10 positively charged particles are kept fixed on the $X-axis$ at points $x-10cm,20cm,30cm,...,100cm$. The first particle has a charge $1.0\times {10}^{8}C$, the second $8\times {10}^{8}C$, the third $27\times {10}^{8}C$ and so on.
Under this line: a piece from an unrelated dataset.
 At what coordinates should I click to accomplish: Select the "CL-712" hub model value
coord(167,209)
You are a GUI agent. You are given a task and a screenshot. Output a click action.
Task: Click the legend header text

The tenth particle has a charge $1000\times {10}^{8}C$. Find the magnitude of the electric force acting on a $1C$ charge placed at the origin.

Answer 1

Electric force $F=\frac{k{q}_1{q}_2}{r^2}$

where $K=9\times {10}^9$

Electric force due to Ist charge $F_1=\frac{K\left(1\right)(1\times {10}^8)}{{0.1}^2}={10}^{10}K$

Electric force due to second charge $F_2=\frac{K\left(1\right)(8\times {10}^8)}{{0.2}^2}=2\times {10}^{10}K$

Electric force due to last charge $F_{10}=\frac{K\left(1\right)(1000\times {10}^8)}{1^2}=10\times {10}^{10}K$

So, net force $F=F_1+F_2+........F_{10}$

Or $F={10}^{10}K[1+2+......+10]$

Using $1+2+.......+N=\frac{N(N+1)}{2}$

$⟹F={10}^{10}\times 9\times {10}^9\times \left(55\right)=4.95\times {10}^{21}N$